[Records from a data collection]
——
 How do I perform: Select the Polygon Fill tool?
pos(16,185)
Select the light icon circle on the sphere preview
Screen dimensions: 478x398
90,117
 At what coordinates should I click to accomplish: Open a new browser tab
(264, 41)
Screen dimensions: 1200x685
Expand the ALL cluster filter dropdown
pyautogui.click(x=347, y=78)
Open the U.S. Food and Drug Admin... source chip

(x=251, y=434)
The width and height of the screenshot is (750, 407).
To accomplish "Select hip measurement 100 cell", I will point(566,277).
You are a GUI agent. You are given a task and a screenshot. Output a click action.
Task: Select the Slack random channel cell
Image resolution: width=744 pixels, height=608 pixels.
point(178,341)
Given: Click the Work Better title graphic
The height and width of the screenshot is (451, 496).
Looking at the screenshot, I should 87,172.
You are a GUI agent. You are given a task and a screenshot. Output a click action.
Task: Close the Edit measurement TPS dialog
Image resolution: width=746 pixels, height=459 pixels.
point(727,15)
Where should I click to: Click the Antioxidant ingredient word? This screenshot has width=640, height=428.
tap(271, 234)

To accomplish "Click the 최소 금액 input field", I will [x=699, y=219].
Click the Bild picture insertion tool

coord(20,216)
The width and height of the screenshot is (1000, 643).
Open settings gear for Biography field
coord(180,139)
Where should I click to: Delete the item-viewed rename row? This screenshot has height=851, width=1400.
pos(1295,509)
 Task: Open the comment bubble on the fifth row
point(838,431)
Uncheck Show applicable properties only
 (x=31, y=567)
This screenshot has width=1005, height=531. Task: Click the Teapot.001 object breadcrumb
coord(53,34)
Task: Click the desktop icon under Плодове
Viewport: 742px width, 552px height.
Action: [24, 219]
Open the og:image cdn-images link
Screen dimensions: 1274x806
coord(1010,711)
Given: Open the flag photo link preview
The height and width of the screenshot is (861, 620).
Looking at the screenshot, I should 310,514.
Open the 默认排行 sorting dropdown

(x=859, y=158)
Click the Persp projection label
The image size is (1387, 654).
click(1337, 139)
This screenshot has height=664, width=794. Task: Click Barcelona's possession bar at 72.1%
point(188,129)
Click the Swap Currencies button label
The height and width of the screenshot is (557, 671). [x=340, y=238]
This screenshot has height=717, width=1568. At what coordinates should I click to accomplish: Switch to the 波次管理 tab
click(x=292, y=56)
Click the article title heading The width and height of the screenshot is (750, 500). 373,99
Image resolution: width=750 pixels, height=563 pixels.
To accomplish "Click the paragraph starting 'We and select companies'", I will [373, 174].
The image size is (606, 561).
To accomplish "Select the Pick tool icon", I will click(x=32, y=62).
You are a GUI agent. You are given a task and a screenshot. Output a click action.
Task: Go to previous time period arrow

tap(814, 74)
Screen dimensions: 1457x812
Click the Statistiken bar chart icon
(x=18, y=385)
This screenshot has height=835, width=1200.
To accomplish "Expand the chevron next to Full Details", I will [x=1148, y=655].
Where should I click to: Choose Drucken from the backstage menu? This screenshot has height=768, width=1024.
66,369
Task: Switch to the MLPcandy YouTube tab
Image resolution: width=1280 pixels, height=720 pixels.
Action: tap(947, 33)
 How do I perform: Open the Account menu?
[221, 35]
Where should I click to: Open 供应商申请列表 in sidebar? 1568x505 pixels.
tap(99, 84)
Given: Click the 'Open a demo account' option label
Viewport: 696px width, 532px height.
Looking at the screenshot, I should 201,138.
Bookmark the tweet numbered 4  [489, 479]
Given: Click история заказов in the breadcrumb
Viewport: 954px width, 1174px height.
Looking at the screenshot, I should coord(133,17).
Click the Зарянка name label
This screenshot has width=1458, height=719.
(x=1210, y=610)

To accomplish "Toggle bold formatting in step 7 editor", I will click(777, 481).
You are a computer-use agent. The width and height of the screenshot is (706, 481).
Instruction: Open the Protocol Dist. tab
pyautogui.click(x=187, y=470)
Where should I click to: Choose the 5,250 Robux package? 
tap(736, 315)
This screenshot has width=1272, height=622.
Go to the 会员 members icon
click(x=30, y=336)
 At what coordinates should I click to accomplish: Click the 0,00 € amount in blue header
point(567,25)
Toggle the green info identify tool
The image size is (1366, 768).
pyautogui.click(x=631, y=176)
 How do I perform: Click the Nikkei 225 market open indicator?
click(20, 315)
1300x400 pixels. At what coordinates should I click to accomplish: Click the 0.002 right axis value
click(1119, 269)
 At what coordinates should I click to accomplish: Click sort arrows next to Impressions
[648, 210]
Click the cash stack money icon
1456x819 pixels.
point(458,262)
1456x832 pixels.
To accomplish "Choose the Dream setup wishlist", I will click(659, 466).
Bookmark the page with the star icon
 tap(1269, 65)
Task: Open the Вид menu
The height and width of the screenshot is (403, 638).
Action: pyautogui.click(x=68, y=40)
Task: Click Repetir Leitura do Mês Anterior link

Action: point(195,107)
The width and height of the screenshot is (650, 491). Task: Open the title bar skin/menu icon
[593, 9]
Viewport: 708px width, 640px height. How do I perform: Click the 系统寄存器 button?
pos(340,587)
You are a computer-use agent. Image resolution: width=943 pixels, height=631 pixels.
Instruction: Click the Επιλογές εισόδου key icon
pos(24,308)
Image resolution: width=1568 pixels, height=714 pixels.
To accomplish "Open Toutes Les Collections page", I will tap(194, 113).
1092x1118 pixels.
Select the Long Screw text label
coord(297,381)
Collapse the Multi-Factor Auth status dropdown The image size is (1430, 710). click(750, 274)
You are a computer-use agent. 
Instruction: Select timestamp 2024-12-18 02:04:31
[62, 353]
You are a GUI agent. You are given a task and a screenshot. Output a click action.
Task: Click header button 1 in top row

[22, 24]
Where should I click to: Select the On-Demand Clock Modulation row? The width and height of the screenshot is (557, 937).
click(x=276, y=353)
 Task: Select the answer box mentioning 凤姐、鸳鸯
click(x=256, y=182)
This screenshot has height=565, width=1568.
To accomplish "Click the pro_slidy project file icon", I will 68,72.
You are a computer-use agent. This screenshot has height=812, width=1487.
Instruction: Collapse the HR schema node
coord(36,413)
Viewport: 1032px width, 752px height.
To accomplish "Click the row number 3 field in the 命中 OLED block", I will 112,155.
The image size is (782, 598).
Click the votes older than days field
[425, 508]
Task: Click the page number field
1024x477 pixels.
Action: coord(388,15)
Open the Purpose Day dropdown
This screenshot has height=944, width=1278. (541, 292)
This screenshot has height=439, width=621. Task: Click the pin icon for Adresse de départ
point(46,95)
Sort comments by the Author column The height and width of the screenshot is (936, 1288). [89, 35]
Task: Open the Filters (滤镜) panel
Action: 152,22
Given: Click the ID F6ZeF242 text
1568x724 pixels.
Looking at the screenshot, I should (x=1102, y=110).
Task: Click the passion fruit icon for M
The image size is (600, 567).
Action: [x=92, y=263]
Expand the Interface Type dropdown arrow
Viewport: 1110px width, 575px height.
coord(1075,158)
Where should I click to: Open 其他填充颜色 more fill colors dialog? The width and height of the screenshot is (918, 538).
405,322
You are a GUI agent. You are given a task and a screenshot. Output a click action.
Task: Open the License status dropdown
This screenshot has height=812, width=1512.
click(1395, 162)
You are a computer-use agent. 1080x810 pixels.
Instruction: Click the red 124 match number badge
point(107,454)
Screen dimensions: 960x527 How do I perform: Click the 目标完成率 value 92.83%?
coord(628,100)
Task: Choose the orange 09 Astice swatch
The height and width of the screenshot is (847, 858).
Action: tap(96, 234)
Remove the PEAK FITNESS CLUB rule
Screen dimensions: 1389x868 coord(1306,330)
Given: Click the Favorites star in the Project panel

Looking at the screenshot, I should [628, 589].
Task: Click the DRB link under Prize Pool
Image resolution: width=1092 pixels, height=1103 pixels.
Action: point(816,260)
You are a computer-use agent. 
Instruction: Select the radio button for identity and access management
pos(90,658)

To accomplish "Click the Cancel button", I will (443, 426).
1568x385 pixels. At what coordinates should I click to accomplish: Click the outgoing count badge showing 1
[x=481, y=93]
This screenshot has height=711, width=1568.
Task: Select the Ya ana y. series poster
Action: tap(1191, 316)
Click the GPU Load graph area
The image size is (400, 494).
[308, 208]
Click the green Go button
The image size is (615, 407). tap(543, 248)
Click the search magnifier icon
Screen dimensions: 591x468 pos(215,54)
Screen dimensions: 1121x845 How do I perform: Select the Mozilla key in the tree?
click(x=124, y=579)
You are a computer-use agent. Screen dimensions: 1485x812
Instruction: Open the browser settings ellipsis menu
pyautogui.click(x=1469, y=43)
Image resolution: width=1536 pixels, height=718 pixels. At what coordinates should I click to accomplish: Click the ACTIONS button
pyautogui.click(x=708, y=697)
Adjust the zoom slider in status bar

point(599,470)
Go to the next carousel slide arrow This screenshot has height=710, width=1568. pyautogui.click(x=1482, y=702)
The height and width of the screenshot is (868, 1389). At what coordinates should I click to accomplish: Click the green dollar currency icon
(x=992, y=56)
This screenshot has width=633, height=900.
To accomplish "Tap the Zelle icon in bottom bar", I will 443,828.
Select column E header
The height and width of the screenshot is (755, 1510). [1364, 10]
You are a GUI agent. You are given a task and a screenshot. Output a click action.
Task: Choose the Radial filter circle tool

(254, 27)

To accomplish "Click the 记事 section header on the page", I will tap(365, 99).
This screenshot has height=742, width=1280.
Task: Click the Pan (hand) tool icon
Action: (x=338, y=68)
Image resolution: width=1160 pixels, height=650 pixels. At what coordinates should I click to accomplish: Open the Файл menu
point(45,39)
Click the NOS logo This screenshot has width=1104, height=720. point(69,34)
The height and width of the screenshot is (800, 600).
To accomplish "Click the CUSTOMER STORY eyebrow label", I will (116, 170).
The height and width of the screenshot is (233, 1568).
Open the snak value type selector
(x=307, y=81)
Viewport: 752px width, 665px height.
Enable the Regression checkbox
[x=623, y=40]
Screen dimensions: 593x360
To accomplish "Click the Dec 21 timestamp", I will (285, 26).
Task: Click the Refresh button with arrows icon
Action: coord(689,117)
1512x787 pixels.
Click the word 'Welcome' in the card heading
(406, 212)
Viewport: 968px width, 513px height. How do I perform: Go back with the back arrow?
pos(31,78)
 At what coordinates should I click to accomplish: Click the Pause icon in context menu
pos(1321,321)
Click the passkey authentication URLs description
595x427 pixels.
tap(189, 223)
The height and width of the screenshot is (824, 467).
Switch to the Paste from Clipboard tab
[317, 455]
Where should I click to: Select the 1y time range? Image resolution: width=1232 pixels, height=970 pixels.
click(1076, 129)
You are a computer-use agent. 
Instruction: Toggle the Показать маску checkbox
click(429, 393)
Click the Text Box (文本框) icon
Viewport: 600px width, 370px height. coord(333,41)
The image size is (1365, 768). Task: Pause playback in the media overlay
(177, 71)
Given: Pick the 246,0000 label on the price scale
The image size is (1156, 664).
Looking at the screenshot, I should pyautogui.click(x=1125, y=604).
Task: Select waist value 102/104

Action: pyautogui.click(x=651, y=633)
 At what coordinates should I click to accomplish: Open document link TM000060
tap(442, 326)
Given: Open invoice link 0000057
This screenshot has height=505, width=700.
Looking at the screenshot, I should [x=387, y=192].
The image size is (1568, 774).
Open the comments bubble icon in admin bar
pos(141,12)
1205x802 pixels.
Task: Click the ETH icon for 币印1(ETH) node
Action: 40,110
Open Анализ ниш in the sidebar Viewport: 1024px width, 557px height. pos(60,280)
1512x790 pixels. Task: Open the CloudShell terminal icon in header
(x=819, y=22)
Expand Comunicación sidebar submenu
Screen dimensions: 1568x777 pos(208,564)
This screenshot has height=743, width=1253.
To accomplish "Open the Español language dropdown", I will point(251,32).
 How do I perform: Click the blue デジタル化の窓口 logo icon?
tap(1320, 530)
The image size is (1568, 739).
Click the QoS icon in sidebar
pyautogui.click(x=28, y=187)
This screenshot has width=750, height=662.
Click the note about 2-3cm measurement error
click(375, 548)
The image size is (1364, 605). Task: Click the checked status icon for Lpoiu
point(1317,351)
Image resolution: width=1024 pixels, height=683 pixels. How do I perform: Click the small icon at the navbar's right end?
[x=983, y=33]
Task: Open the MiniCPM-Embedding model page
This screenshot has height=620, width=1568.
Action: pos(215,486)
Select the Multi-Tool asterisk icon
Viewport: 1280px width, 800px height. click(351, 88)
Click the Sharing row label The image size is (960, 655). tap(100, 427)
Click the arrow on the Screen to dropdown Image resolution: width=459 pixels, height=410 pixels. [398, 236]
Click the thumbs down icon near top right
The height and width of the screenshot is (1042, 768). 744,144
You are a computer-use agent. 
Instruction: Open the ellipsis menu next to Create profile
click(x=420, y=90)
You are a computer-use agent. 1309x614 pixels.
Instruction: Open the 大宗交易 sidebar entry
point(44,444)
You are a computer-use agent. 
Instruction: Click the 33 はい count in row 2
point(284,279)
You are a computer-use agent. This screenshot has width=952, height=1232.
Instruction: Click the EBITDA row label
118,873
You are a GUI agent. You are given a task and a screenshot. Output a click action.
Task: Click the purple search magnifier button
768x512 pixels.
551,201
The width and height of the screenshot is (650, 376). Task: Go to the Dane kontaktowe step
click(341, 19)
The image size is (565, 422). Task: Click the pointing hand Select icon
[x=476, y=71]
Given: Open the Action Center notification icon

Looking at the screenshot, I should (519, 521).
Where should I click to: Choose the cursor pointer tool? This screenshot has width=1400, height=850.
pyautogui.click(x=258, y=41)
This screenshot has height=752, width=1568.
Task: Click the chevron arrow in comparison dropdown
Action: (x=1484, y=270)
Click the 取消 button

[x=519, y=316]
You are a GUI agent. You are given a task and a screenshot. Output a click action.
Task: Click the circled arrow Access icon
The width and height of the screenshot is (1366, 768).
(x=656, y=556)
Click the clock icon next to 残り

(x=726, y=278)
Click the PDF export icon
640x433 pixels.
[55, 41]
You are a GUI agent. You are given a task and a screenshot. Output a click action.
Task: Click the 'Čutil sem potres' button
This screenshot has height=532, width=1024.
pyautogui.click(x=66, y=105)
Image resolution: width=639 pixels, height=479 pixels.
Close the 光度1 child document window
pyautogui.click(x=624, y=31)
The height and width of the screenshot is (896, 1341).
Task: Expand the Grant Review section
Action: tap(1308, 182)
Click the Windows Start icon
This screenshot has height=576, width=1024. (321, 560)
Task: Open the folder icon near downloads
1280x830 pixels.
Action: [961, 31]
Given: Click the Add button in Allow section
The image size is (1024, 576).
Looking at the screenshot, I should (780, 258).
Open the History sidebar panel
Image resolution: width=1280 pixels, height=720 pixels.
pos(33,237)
——
Copy every line where the word "cell" is present in the entries above.

To accomplish "Select hip measurement 100 cell", I will point(566,277).
Task: Select the Slack random channel cell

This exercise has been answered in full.